Argocd out of memory after upgrade #4298

erezo9 · 2020-09-10T12:01:18Z

If you are trying to resolve an environment-specific issue or have a one-off question about the edge case that does not require a feature then please consider asking a
question in argocd slack channel.

Checklist:

I've searched in the docs and FAQ for my answer: https://bit.ly/argocd-faq.
I've included steps to reproduce the bug.
I've pasted the output of argocd version.

Describe the bug

After upgrading to 1.7.4 from 1.6.2 we experience alot of oom on the application controller and it does a restart alot, event after increaseing

To Reproduce

We have over than 200 applications and one controller

Expected behavior

Be the same as version 1.6.2 when we didnt experience this issue

Screenshots

If applicable, add screenshots to help explain your problem.

Version

Paste the output from `argocd version` here.

unfortunately i cannot since confidetnial

Paste any relevant application logs here.

The text was updated successfully, but these errors were encountered:

martinbeentjes · 2020-09-10T13:15:21Z

What difference in resource usage do you see?

erezo9 · 2020-09-10T14:20:56Z

@martinbeentjes memory mostley, reaches 6000Mi
and cpu to 3000m
we put resources limit to make it stop eating the whole resources

jessesuen · 2020-09-10T21:07:14Z

Do you happen to have prometheus / grafana installed for Argo CD? and would you be able to notice trends in the controller telemetry? looking for these graphs:

erezo9 · 2020-09-11T06:07:23Z

@jessesuen Ill send an image on sunday, dont have it with me right now

erezo9 · 2020-09-11T06:10:33Z

@jessesuen I also see that the controller uses 14Gib at somepoint, is it considered normal behavior?

◆ REQUESTS ◆
**1)** List every distinct username that posts in the Argo CD out-of-memory thread.
**2)** Extend the Argo CD out-of-memory thread, picking up right after its final sentence.

A few records
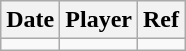
Date (30, 20)
Ref (160, 20)
Player (99, 20)
Locate the cell with the specified text and output its (x, y) center coordinate. 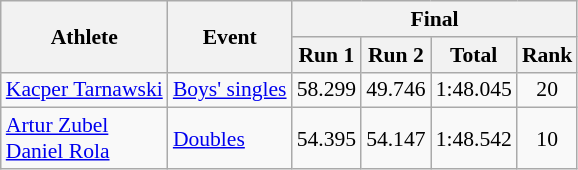
54.395 (326, 138)
1:48.045 (474, 90)
Kacper Tarnawski (84, 90)
Boys' singles (230, 90)
20 (548, 90)
Final (435, 19)
54.147 (396, 138)
Event (230, 36)
1:48.542 (474, 138)
Artur ZubelDaniel Rola (84, 138)
Athlete (84, 36)
Rank (548, 55)
49.746 (396, 90)
58.299 (326, 90)
Run 1 (326, 55)
Doubles (230, 138)
Run 2 (396, 55)
10 (548, 138)
Total (474, 55)
Return [X, Y] of the center of cell containing provided text 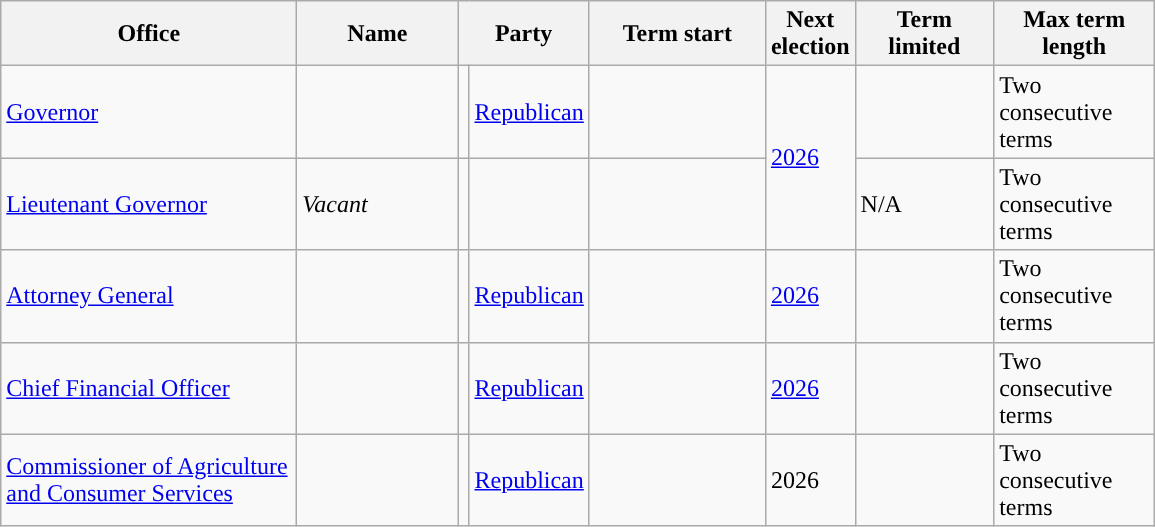
Lieutenant Governor [149, 204]
Party [524, 34]
Max term length [1074, 34]
Commissioner of Agriculture and Consumer Services [149, 480]
Next election [810, 34]
Term limited [924, 34]
Office [149, 34]
Name [378, 34]
Attorney General [149, 296]
Vacant [378, 204]
Chief Financial Officer [149, 388]
Governor [149, 112]
N/A [924, 204]
Term start [677, 34]
Search for the cell housing the specified text and yield its (x, y) center coordinate. 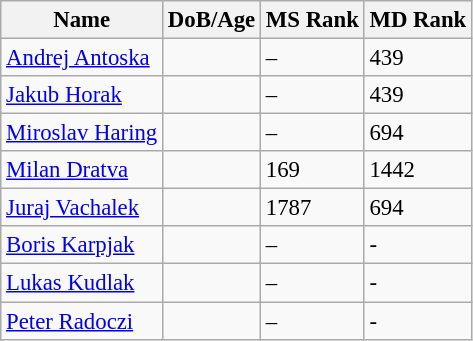
169 (312, 170)
1442 (418, 170)
Jakub Horak (82, 95)
MS Rank (312, 20)
DoB/Age (212, 20)
MD Rank (418, 20)
Lukas Kudlak (82, 283)
Andrej Antoska (82, 58)
Peter Radoczi (82, 321)
Juraj Vachalek (82, 208)
Miroslav Haring (82, 133)
Boris Karpjak (82, 245)
Milan Dratva (82, 170)
1787 (312, 208)
Name (82, 20)
Pinpoint the cell where the given text exists, returning its (X, Y) midpoint coordinate. 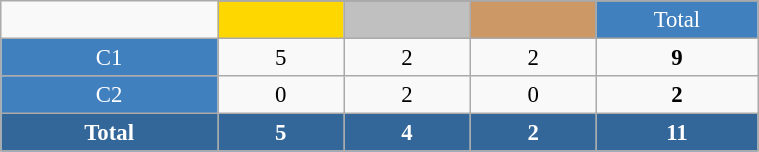
4 (407, 133)
C2 (110, 95)
11 (676, 133)
C1 (110, 58)
9 (676, 58)
Extract the (x, y) coordinate from the center of the cell holding the provided text.  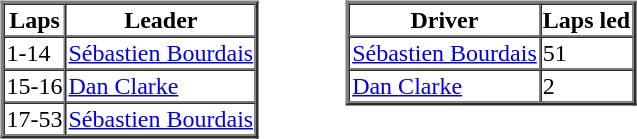
Leader (160, 20)
Driver (444, 20)
17-53 (35, 118)
51 (586, 52)
1-14 (35, 52)
Laps led (586, 20)
2 (586, 86)
Laps (35, 20)
15-16 (35, 86)
Determine the (X, Y) coordinate at the center of the cell enclosing the given text.  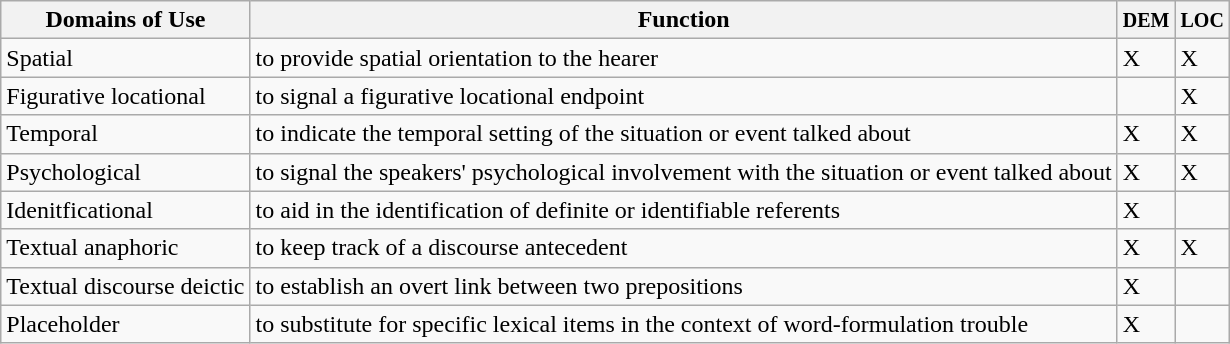
Textual discourse deictic (126, 286)
Spatial (126, 58)
Textual anaphoric (126, 248)
DEM (1146, 20)
LOC (1202, 20)
to signal the speakers' psychological involvement with the situation or event talked about (684, 172)
Placeholder (126, 324)
to indicate the temporal setting of the situation or event talked about (684, 134)
to keep track of a discourse antecedent (684, 248)
to substitute for specific lexical items in the context of word-formulation trouble (684, 324)
Idenitficational (126, 210)
Psychological (126, 172)
Temporal (126, 134)
Figurative locational (126, 96)
Domains of Use (126, 20)
Function (684, 20)
to provide spatial orientation to the hearer (684, 58)
to aid in the identification of definite or identifiable referents (684, 210)
to establish an overt link between two prepositions (684, 286)
to signal a figurative locational endpoint (684, 96)
Locate the cell with the specified text and output its [x, y] center coordinate. 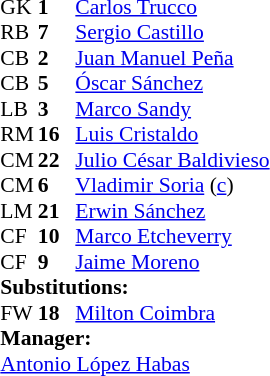
16 [57, 135]
Luis Cristaldo [172, 135]
3 [57, 109]
Manager: [134, 339]
18 [57, 313]
6 [57, 185]
Milton Coimbra [172, 313]
Juan Manuel Peña [172, 58]
9 [57, 262]
Marco Sandy [172, 109]
LM [19, 211]
10 [57, 237]
RB [19, 33]
Julio César Baldivieso [172, 160]
Sergio Castillo [172, 33]
5 [57, 83]
FW [19, 313]
2 [57, 58]
Substitutions: [134, 287]
Erwin Sánchez [172, 211]
LB [19, 109]
RM [19, 135]
7 [57, 33]
Óscar Sánchez [172, 83]
Marco Etcheverry [172, 237]
Jaime Moreno [172, 262]
Vladimir Soria (c) [172, 185]
22 [57, 160]
21 [57, 211]
Return (x, y) of the center of cell containing provided text 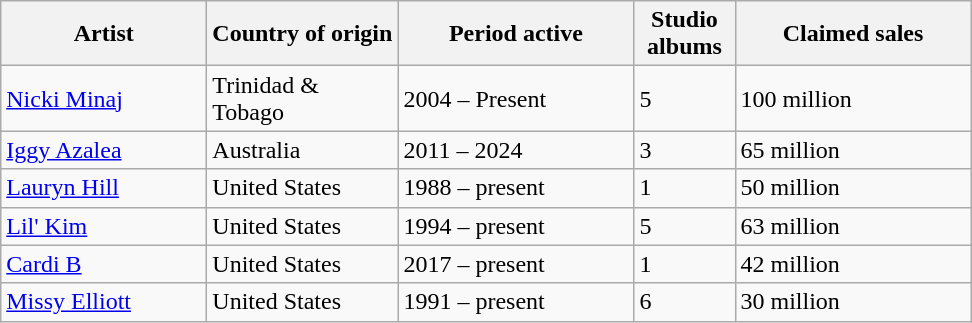
Artist (104, 34)
30 million (853, 302)
100 million (853, 98)
Missy Elliott (104, 302)
2017 – present (516, 264)
Lauryn Hill (104, 188)
Iggy Azalea (104, 150)
1988 – present (516, 188)
Claimed sales (853, 34)
6 (684, 302)
Trinidad & Tobago (302, 98)
3 (684, 150)
2004 – Present (516, 98)
2011 – 2024 (516, 150)
Studio albums (684, 34)
50 million (853, 188)
65 million (853, 150)
Cardi B (104, 264)
1991 – present (516, 302)
Australia (302, 150)
Lil' Kim (104, 226)
Nicki Minaj (104, 98)
Country of origin (302, 34)
42 million (853, 264)
63 million (853, 226)
1994 – present (516, 226)
Period active (516, 34)
Identify which cell holds the provided text, then report its [x, y] central coordinate. 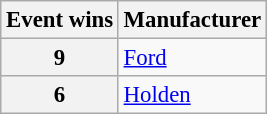
Manufacturer [192, 20]
9 [60, 58]
Ford [192, 58]
Holden [192, 95]
6 [60, 95]
Event wins [60, 20]
Scan for the cell matching the given text and deliver its [x, y] coordinate at center. 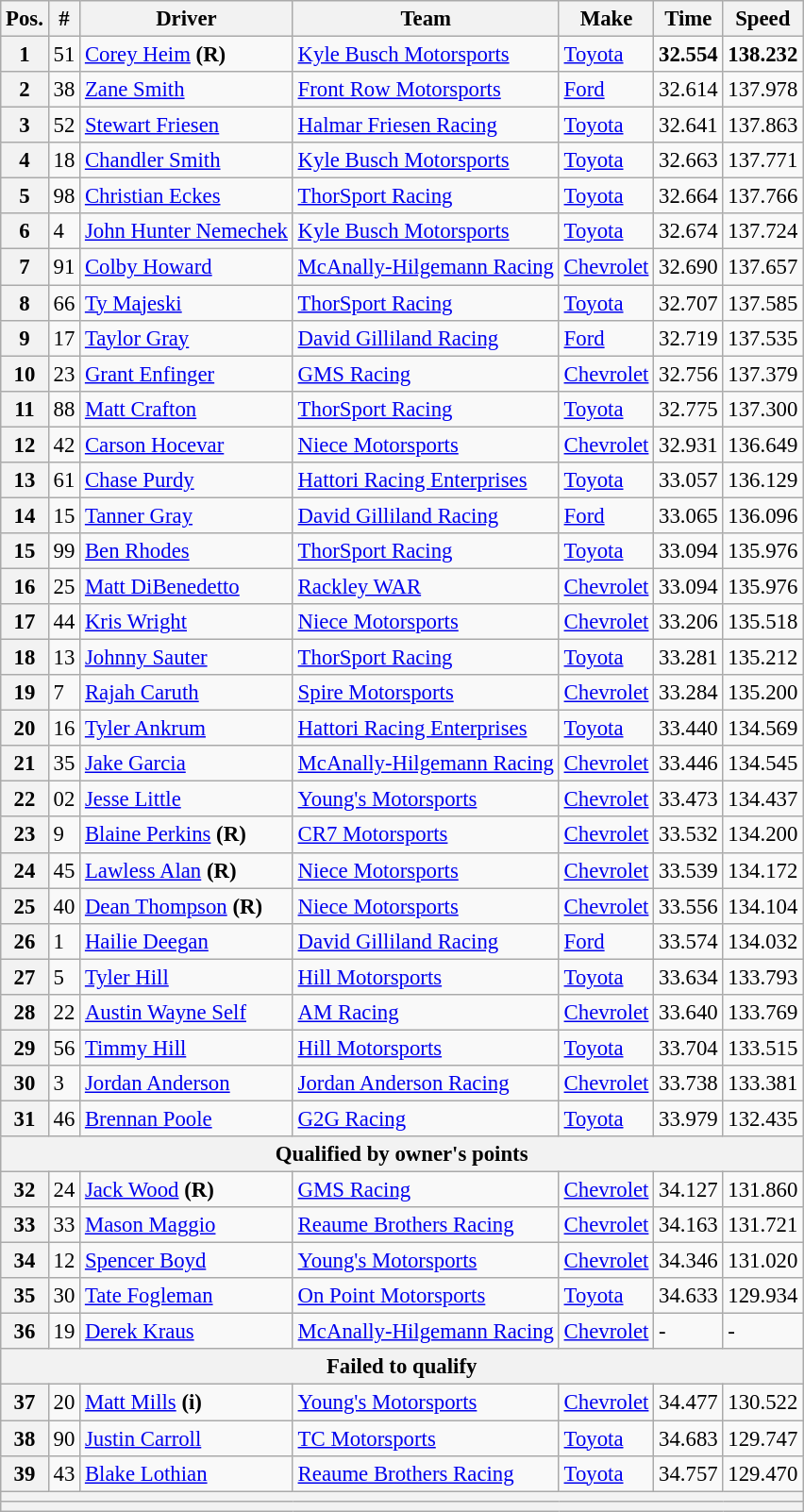
Timmy Hill [187, 1047]
Brennan Poole [187, 1118]
Austin Wayne Self [187, 1013]
33.532 [689, 835]
44 [64, 622]
66 [64, 303]
34.757 [689, 1473]
Chase Purdy [187, 480]
88 [64, 409]
129.470 [762, 1473]
34.477 [689, 1402]
Tyler Hill [187, 977]
02 [64, 799]
32.931 [689, 444]
14 [25, 515]
Jordan Anderson [187, 1083]
90 [64, 1438]
135.212 [762, 658]
51 [64, 55]
32 [25, 1190]
32.641 [689, 126]
61 [64, 480]
32.554 [689, 55]
134.437 [762, 799]
33.281 [689, 658]
33.473 [689, 799]
32.775 [689, 409]
134.104 [762, 906]
131.860 [762, 1190]
131.721 [762, 1225]
Stewart Friesen [187, 126]
TC Motorsports [426, 1438]
137.300 [762, 409]
135.518 [762, 622]
132.435 [762, 1118]
130.522 [762, 1402]
11 [25, 409]
Christian Eckes [187, 196]
Matt DiBenedetto [187, 586]
34.633 [689, 1296]
34.683 [689, 1438]
Jordan Anderson Racing [426, 1083]
Team [426, 19]
34.346 [689, 1261]
10 [25, 374]
26 [25, 941]
Kris Wright [187, 622]
33.640 [689, 1013]
27 [25, 977]
Colby Howard [187, 267]
34 [25, 1261]
33.574 [689, 941]
37 [25, 1402]
33.206 [689, 622]
137.766 [762, 196]
131.020 [762, 1261]
Pos. [25, 19]
Tanner Gray [187, 515]
32.674 [689, 231]
138.232 [762, 55]
Lawless Alan (R) [187, 870]
Tyler Ankrum [187, 729]
32.690 [689, 267]
137.657 [762, 267]
34.127 [689, 1190]
Johnny Sauter [187, 658]
33.539 [689, 870]
Front Row Motorsports [426, 90]
33.284 [689, 693]
39 [25, 1473]
Derek Kraus [187, 1332]
Dean Thompson (R) [187, 906]
33.979 [689, 1118]
137.585 [762, 303]
46 [64, 1118]
33.738 [689, 1083]
42 [64, 444]
134.200 [762, 835]
52 [64, 126]
32.663 [689, 160]
Matt Mills (i) [187, 1402]
134.032 [762, 941]
On Point Motorsports [426, 1296]
56 [64, 1047]
Jack Wood (R) [187, 1190]
31 [25, 1118]
Blaine Perkins (R) [187, 835]
21 [25, 763]
Halmar Friesen Racing [426, 126]
99 [64, 551]
33.634 [689, 977]
33.057 [689, 480]
136.096 [762, 515]
32.756 [689, 374]
Corey Heim (R) [187, 55]
Ty Majeski [187, 303]
Zane Smith [187, 90]
John Hunter Nemechek [187, 231]
Driver [187, 19]
Time [689, 19]
40 [64, 906]
32.707 [689, 303]
32.719 [689, 338]
CR7 Motorsports [426, 835]
134.545 [762, 763]
129.747 [762, 1438]
Qualified by owner's points [402, 1154]
Rackley WAR [426, 586]
Rajah Caruth [187, 693]
Matt Crafton [187, 409]
135.200 [762, 693]
# [64, 19]
137.379 [762, 374]
91 [64, 267]
129.934 [762, 1296]
Tate Fogleman [187, 1296]
137.978 [762, 90]
Jesse Little [187, 799]
34.163 [689, 1225]
Taylor Gray [187, 338]
133.515 [762, 1047]
AM Racing [426, 1013]
Spire Motorsports [426, 693]
134.569 [762, 729]
36 [25, 1332]
Ben Rhodes [187, 551]
Carson Hocevar [187, 444]
136.649 [762, 444]
Grant Enfinger [187, 374]
Spencer Boyd [187, 1261]
133.793 [762, 977]
137.771 [762, 160]
136.129 [762, 480]
133.381 [762, 1083]
33.446 [689, 763]
Justin Carroll [187, 1438]
134.172 [762, 870]
Hailie Deegan [187, 941]
137.724 [762, 231]
32.664 [689, 196]
Mason Maggio [187, 1225]
G2G Racing [426, 1118]
8 [25, 303]
29 [25, 1047]
Make [606, 19]
33.065 [689, 515]
133.769 [762, 1013]
Speed [762, 19]
2 [25, 90]
98 [64, 196]
43 [64, 1473]
137.863 [762, 126]
6 [25, 231]
Blake Lothian [187, 1473]
137.535 [762, 338]
28 [25, 1013]
Chandler Smith [187, 160]
Jake Garcia [187, 763]
32.614 [689, 90]
45 [64, 870]
Failed to qualify [402, 1367]
33.704 [689, 1047]
33.556 [689, 906]
33.440 [689, 729]
Output the (X, Y) coordinate of the center of the cell containing the given text.  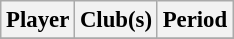
Period (194, 20)
Player (38, 20)
Club(s) (116, 20)
Find where the given text appears and provide that cell's center as [X, Y] coordinate. 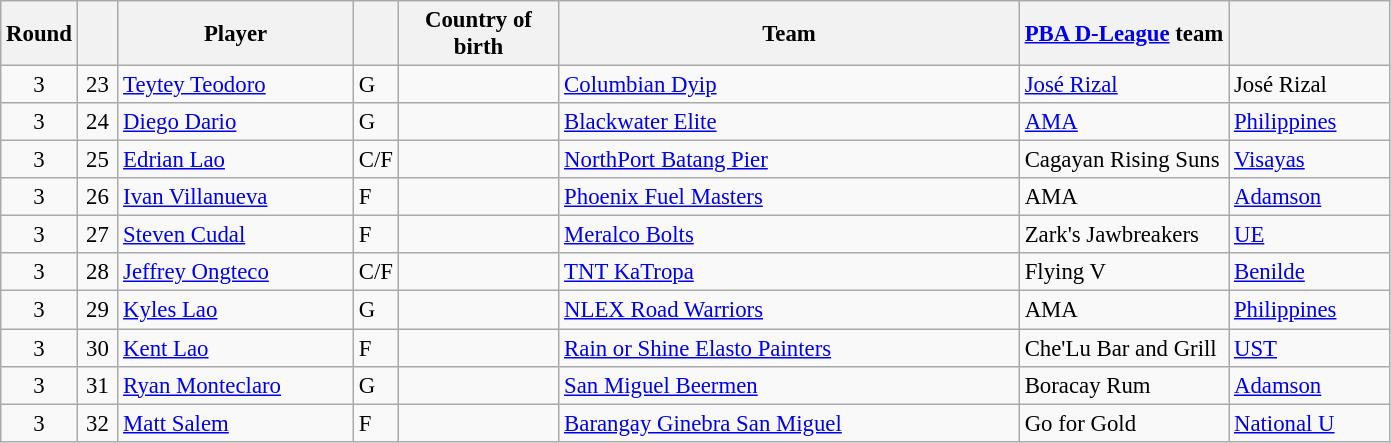
Che'Lu Bar and Grill [1124, 348]
NorthPort Batang Pier [790, 160]
Ivan Villanueva [236, 197]
Ryan Monteclaro [236, 385]
30 [98, 348]
Boracay Rum [1124, 385]
Jeffrey Ongteco [236, 273]
TNT KaTropa [790, 273]
Blackwater Elite [790, 122]
31 [98, 385]
Rain or Shine Elasto Painters [790, 348]
UE [1310, 235]
Teytey Teodoro [236, 85]
Cagayan Rising Suns [1124, 160]
Kent Lao [236, 348]
National U [1310, 423]
UST [1310, 348]
Visayas [1310, 160]
Player [236, 34]
Steven Cudal [236, 235]
26 [98, 197]
28 [98, 273]
32 [98, 423]
PBA D-League team [1124, 34]
Zark's Jawbreakers [1124, 235]
27 [98, 235]
Matt Salem [236, 423]
Columbian Dyip [790, 85]
Diego Dario [236, 122]
Flying V [1124, 273]
Edrian Lao [236, 160]
Meralco Bolts [790, 235]
Barangay Ginebra San Miguel [790, 423]
San Miguel Beermen [790, 385]
NLEX Road Warriors [790, 310]
23 [98, 85]
Go for Gold [1124, 423]
24 [98, 122]
25 [98, 160]
Team [790, 34]
Country of birth [478, 34]
Benilde [1310, 273]
Phoenix Fuel Masters [790, 197]
29 [98, 310]
Kyles Lao [236, 310]
Round [39, 34]
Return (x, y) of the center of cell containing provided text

◆ TASK RESULTS ◆
**1)** erezo9, martinbeentjes, jessesuen

**2)**
jessesuen · 2020-09-11T09:00:13Z

Yes. Argo CD memory/cpu usage is linear to # of clusters x # of managed resources in that cluster.

The previous screenshot was taken from our largest Argo CD instance which manages 176 clusters but with only 270 applications.

For comparison, another one of our Argo CD instances is on the opposite extreme, and only manages 15 clusters but with 1700 applications. It's graphs look like:

jessesuen · 2020-09-11T09:02:30Z

After upgrading to 1.7.4 from 1.6.2 we experience alot of oom on the application controller and it does a restart alot, event after increaseing

Is the controller restarting because it's being OOM killed? If so, I would suggest trying to bump memory limits for v1.7 to see if v1.7 inherently needs more memory, or if there is really a leak in the controller.

erezo9 · 2020-09-11T12:12:48Z

@jessesuen well i dont know if there was a change in looping in non sync apps
but we have about 8 clusters and 200 applications
but 16 are not synced due to validation - whcih we need to add a flag to make it happen
any changes made on sync wave by any chance?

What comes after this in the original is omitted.